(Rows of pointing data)
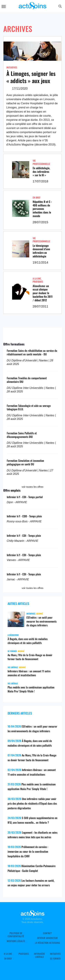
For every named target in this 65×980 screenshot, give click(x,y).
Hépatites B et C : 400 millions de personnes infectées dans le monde (42, 209)
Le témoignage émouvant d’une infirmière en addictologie (41, 251)
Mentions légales (16, 941)
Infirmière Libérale (39, 955)
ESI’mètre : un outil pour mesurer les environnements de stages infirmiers (41, 621)
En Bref (36, 197)
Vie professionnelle (41, 162)
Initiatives (12, 67)
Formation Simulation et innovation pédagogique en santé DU (25, 462)
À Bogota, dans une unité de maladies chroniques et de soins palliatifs (28, 641)
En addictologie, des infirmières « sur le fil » (41, 172)
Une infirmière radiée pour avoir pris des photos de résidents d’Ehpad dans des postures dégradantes (32, 803)
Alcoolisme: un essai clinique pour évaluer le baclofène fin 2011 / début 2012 (42, 293)
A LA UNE (37, 278)
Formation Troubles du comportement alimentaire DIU (27, 380)
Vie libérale (13, 667)
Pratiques (38, 282)
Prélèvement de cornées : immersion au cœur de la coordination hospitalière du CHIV (28, 851)
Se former (12, 651)
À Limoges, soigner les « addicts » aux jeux (31, 77)
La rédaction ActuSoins (47, 943)
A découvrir (13, 635)
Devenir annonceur (47, 938)
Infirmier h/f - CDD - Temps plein (24, 516)
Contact (47, 933)
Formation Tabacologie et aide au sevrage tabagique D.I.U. (29, 407)
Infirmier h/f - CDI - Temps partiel (25, 497)
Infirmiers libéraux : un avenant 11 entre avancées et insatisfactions (29, 673)
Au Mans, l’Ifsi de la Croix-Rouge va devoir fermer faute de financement (30, 657)
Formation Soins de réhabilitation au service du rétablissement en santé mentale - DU (32, 352)
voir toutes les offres (32, 487)
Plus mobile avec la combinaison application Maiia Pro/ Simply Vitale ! (31, 689)
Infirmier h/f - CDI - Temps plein (24, 535)
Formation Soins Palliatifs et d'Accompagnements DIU (22, 435)
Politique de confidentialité (16, 935)
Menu (3, 6)
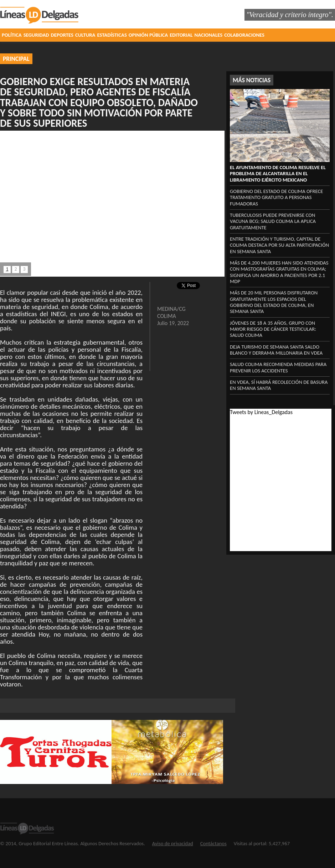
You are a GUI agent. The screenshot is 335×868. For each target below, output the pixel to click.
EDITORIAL (181, 35)
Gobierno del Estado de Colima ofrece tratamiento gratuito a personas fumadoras (276, 197)
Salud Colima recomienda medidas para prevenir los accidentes (278, 367)
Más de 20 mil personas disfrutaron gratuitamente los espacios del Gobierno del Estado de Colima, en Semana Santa (274, 302)
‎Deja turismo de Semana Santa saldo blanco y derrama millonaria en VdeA (276, 350)
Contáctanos (213, 843)
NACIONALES (208, 35)
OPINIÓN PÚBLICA (148, 35)
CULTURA (85, 35)
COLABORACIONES (244, 35)
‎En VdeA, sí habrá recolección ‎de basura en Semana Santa (279, 385)
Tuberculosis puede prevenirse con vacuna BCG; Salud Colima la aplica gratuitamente (273, 221)
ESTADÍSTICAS (112, 35)
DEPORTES (62, 35)
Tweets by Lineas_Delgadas (261, 412)
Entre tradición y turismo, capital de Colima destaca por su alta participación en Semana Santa (279, 245)
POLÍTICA (12, 35)
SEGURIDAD (36, 35)
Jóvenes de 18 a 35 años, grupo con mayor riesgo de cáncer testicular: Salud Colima (273, 329)
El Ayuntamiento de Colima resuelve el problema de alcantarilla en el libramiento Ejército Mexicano (278, 173)
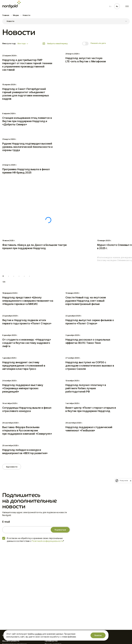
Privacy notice (124, 480)
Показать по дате (98, 43)
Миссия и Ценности (11, 641)
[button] (3, 276)
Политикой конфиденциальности (47, 541)
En (110, 6)
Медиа (16, 15)
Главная (5, 15)
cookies (38, 634)
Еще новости (11, 467)
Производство (51, 641)
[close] (131, 480)
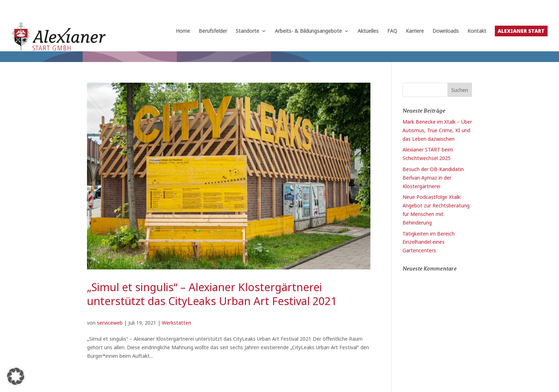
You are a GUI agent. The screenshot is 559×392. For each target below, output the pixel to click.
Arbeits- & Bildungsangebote (308, 31)
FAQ (392, 31)
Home (183, 31)
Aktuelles (368, 31)
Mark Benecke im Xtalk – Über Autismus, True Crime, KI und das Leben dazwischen (437, 130)
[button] (16, 376)
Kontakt (477, 31)
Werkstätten (176, 323)
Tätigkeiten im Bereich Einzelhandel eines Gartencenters (429, 242)
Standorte (247, 31)
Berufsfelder (213, 31)
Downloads (446, 31)
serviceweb (110, 323)
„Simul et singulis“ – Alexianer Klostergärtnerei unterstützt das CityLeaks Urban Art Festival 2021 (212, 294)
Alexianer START (521, 31)
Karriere (415, 31)
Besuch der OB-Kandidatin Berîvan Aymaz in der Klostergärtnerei (433, 177)
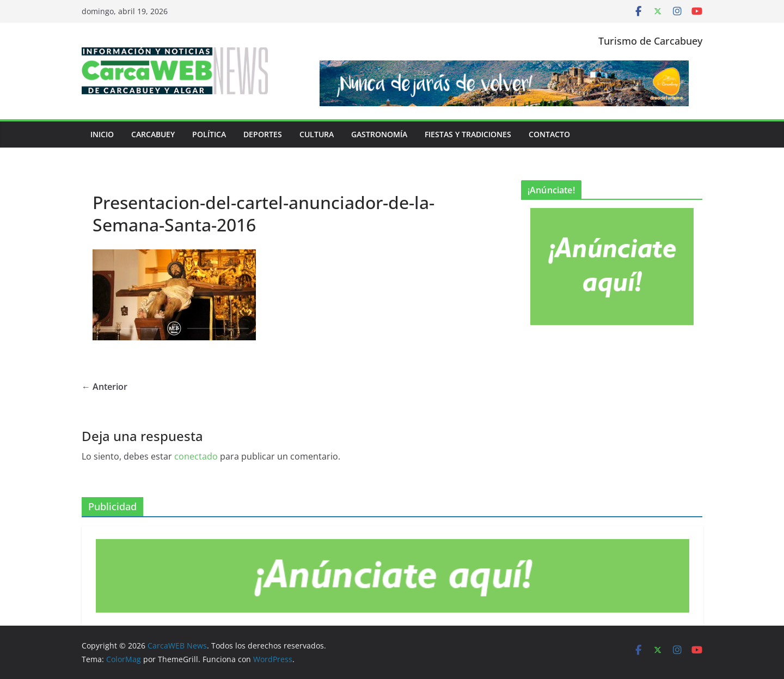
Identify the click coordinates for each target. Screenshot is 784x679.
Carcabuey (153, 134)
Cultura (316, 134)
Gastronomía (379, 134)
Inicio (102, 134)
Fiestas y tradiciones (468, 134)
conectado (196, 456)
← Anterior (105, 387)
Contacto (549, 134)
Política (209, 134)
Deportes (262, 134)
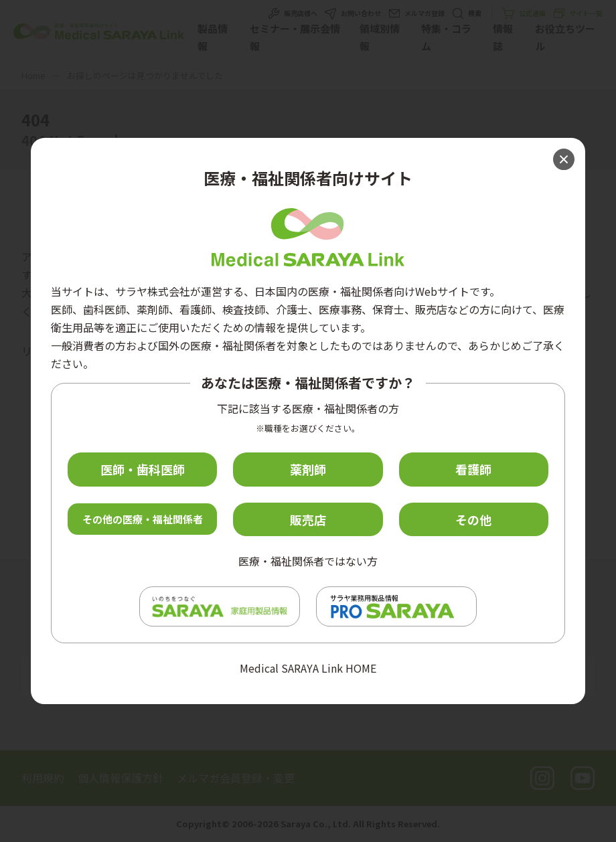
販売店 (308, 519)
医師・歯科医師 (143, 469)
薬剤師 (308, 469)
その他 (473, 519)
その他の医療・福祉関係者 (143, 519)
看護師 (473, 469)
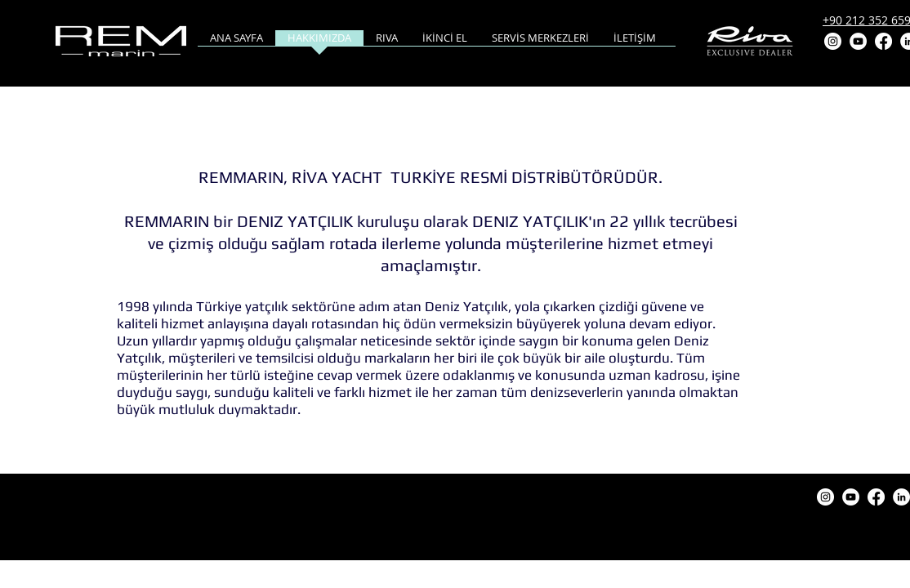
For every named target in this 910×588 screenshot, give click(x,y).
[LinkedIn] (901, 497)
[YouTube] (858, 41)
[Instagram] (832, 41)
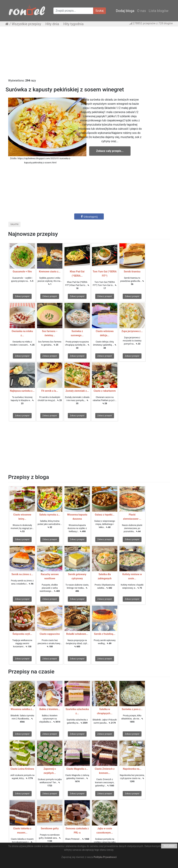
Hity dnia (52, 24)
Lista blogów (158, 11)
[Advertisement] (89, 54)
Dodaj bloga (125, 11)
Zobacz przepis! (22, 296)
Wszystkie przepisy (26, 24)
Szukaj (100, 11)
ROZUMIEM (169, 846)
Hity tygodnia (73, 24)
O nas (142, 11)
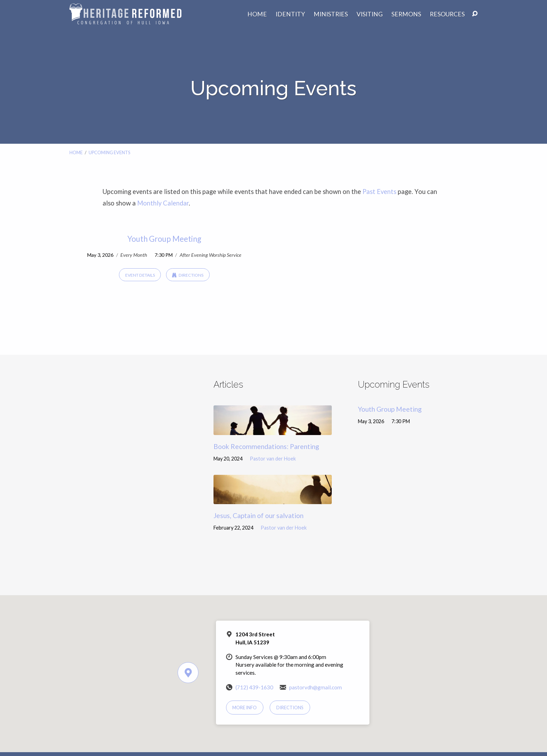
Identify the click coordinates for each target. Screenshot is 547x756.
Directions (188, 275)
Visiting (369, 14)
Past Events (379, 192)
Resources (447, 14)
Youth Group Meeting (164, 239)
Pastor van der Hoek (273, 458)
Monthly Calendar (163, 203)
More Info (245, 708)
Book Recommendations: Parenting (266, 446)
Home (257, 14)
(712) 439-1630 (254, 687)
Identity (290, 14)
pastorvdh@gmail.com (315, 687)
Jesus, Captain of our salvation (258, 515)
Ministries (331, 14)
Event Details (140, 275)
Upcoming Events (109, 152)
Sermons (406, 14)
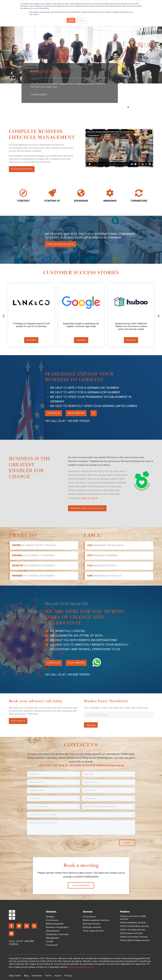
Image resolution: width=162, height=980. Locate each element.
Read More (31, 340)
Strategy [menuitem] (50, 917)
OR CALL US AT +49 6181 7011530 (67, 421)
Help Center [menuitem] (15, 976)
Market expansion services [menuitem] (96, 920)
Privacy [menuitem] (68, 976)
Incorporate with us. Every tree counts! (87, 508)
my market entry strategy (34, 545)
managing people (102, 566)
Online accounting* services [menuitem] (134, 937)
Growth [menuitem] (49, 942)
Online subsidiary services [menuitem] (133, 923)
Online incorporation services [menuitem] (135, 926)
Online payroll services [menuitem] (131, 933)
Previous (11, 73)
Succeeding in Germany (22, 169)
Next (151, 73)
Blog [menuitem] (26, 976)
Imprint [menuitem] (58, 976)
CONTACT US (53, 413)
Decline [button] (81, 20)
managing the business (105, 545)
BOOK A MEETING (76, 413)
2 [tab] (122, 107)
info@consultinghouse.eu (110, 765)
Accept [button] (71, 20)
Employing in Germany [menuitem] (57, 934)
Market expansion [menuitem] (55, 924)
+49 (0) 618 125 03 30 (79, 765)
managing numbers (103, 555)
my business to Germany (33, 555)
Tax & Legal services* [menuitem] (94, 931)
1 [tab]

## Exercise details
Rewrite all of the records above, changing every "[menuitem]" to "[menu item]" and leaving everything else as it is. Omit the pictures from your version.

## Task answer
For every named target in this 65×980 screenshot, give click(x,y).
Hépatites B et C : 400 millions de personnes infectées dans le monde (42, 209)
Le témoignage émouvant d’une infirmière en addictologie (41, 251)
Mentions légales (16, 941)
Infirmière Libérale (39, 955)
ESI’mètre : un outil pour mesurer les environnements de stages infirmiers (41, 621)
En Bref (36, 197)
Vie professionnelle (41, 162)
Initiatives (12, 67)
Formation Simulation et innovation pédagogique en santé DU (25, 462)
À Bogota, dans une unité de maladies chroniques et de soins palliatifs (28, 641)
En addictologie, des infirmières « sur le fil » (41, 172)
Une infirmière radiée pour avoir pris des photos de résidents d’Ehpad dans des postures dégradantes (32, 803)
Alcoolisme: un essai clinique pour évaluer le baclofène fin 2011 / début 2012 (42, 293)
A LA UNE (37, 278)
Formation Troubles du comportement alimentaire DIU (27, 380)
Vie libérale (13, 667)
Pratiques (38, 282)
Prélèvement de cornées : immersion au cœur de la coordination hospitalière du CHIV (28, 851)
Se former (12, 651)
À Limoges, soigner les « addicts » aux jeux (31, 77)
La rédaction ActuSoins (47, 943)
A découvrir (13, 635)
Devenir annonceur (47, 938)
Infirmier h/f - CDD - Temps plein (24, 516)
Contact (47, 933)
Formation Tabacologie et aide au sevrage tabagique D.I.U. (29, 407)
Infirmier h/f - CDI - Temps partiel (25, 497)
Infirmiers libéraux : un avenant 11 entre avancées et insatisfactions (29, 673)
Au Mans, l’Ifsi de la Croix-Rouge va devoir fermer faute de financement (30, 657)
Formation Soins de réhabilitation au service du rétablissement en santé mentale - DU (32, 352)
voir toutes les offres (32, 487)
Plus mobile avec la combinaison application Maiia Pro/ Simply Vitale ! (31, 689)
Infirmier h/f - CDI - Temps plein (24, 535)
Formation Soins Palliatifs et d'Accompagnements DIU (22, 435)
Politique de confidentialité (16, 935)
Menu (3, 6)
You are a GUI agent. The screenshot is 335×868. For each target below, output the pixel to click.
EDITORIAL (181, 35)
Gobierno del Estado de Colima ofrece tratamiento gratuito a personas fumadoras (276, 197)
Salud Colima recomienda medidas para prevenir los accidentes (278, 367)
Más de 20 mil personas disfrutaron gratuitamente los espacios del Gobierno del Estado de Colima, en Semana Santa (274, 302)
‎Deja turismo de Semana Santa saldo blanco y derrama millonaria en VdeA (276, 350)
Contáctanos (213, 843)
NACIONALES (208, 35)
OPINIÓN PÚBLICA (148, 35)
CULTURA (85, 35)
COLABORACIONES (244, 35)
‎En VdeA, sí habrá recolección ‎de basura en Semana Santa (279, 385)
Tuberculosis puede prevenirse con vacuna BCG; Salud Colima la aplica gratuitamente (273, 221)
ESTADÍSTICAS (112, 35)
DEPORTES (62, 35)
Tweets by Lineas_Delgadas (261, 412)
Entre tradición y turismo, capital de Colima destaca por su alta participación en Semana Santa (279, 245)
POLÍTICA (12, 35)
SEGURIDAD (36, 35)
Jóvenes de 18 a 35 años, grupo con mayor riesgo de cáncer testicular: Salud Colima (273, 329)
El Ayuntamiento de Colima resuelve el problema de alcantarilla en el libramiento Ejército Mexicano (278, 173)
Privacy notice (124, 480)
Показать по дате (98, 43)
Миссия и Ценности (11, 641)
[button] (3, 276)
Политикой конфиденциальности (47, 541)
En (110, 6)
Медиа (16, 15)
Главная (5, 15)
cookies (38, 634)
Еще новости (11, 467)
Производство (51, 641)
[close] (131, 480)
You are a GUI agent. The screenshot is 559×392. For each target below, output the pixel to click.
Arbeits- & Bildungsangebote (308, 31)
FAQ (392, 31)
Home (183, 31)
Aktuelles (368, 31)
Mark Benecke im Xtalk – Über Autismus, True Crime, KI und das Leben dazwischen (437, 130)
[button] (16, 376)
Kontakt (477, 31)
Werkstätten (176, 323)
Tätigkeiten im Bereich Einzelhandel eines Gartencenters (429, 242)
Standorte (247, 31)
Berufsfelder (213, 31)
Downloads (446, 31)
serviceweb (110, 323)
„Simul et singulis“ – Alexianer Klostergärtnerei unterstützt das CityLeaks Urban Art Festival 2021 (212, 294)
Alexianer START (521, 31)
Karriere (415, 31)
Besuch der OB-Kandidatin Berîvan Aymaz in der Klostergärtnerei (433, 177)
Identify the click coordinates for each target. Screenshot is 784x679.
Carcabuey (153, 134)
Cultura (316, 134)
Gastronomía (379, 134)
Inicio (102, 134)
Fiestas y tradiciones (468, 134)
conectado (196, 456)
← Anterior (105, 387)
Contacto (549, 134)
Política (209, 134)
Deportes (262, 134)
販売店 (308, 519)
医師・歯科医師 (143, 469)
薬剤師 (308, 469)
その他 (473, 519)
その他の医療・福祉関係者 (143, 519)
看護師 (473, 469)
For every named target in this 910×588 screenshot, give click(x,y).
[LinkedIn] (901, 497)
[YouTube] (858, 41)
[Instagram] (832, 41)
Hity dnia (52, 24)
Lista blogów (158, 11)
[Advertisement] (89, 54)
Dodaj bloga (125, 11)
Zobacz przepis! (22, 296)
Wszystkie przepisy (26, 24)
Szukaj (100, 11)
ROZUMIEM (169, 846)
Hity tygodnia (73, 24)
O nas (142, 11)
Identify the click coordinates for each target. Screenshot is 547x756.
Directions (188, 275)
Visiting (369, 14)
Past Events (379, 192)
Resources (447, 14)
Youth Group Meeting (164, 239)
Pastor van der Hoek (273, 458)
Monthly Calendar (163, 203)
More Info (245, 708)
Book Recommendations: Parenting (266, 446)
Home (257, 14)
(712) 439-1630 (254, 687)
Identity (290, 14)
pastorvdh@gmail.com (315, 687)
Jesus, Captain of our salvation (258, 515)
Ministries (331, 14)
Event Details (140, 275)
Upcoming Events (109, 152)
Sermons (406, 14)
Image resolution: width=162, height=980. Locate each element.
Read More (31, 340)
Strategy [menu item] (50, 917)
OR CALL US AT +49 6181 7011530 (67, 421)
Help Center [menu item] (15, 976)
Market expansion services [menu item] (96, 920)
Privacy [menu item] (68, 976)
Incorporate with us. Every tree counts! (87, 508)
my market entry strategy (34, 545)
managing people (102, 566)
Online accounting* services [menu item] (134, 937)
Growth [menu item] (49, 942)
Online subsidiary services [menu item] (133, 923)
Online incorporation services [menu item] (135, 926)
Online payroll services [menu item] (131, 933)
Previous (11, 73)
Succeeding in Germany (22, 169)
Next (151, 73)
Blog [menu item] (26, 976)
Imprint [menu item] (58, 976)
CONTACT US (53, 413)
Decline [button] (81, 20)
managing the business (105, 545)
BOOK A MEETING (76, 413)
2 [tab] (122, 107)
info@consultinghouse.eu (110, 765)
Accept [button] (71, 20)
Employing in Germany [menu item] (57, 934)
Market expansion [menu item] (55, 924)
+49 (0) 618 125 03 30 (79, 765)
managing numbers (103, 555)
my business to Germany (33, 555)
Tax & Legal services* [menu item] (94, 931)
1 [tab]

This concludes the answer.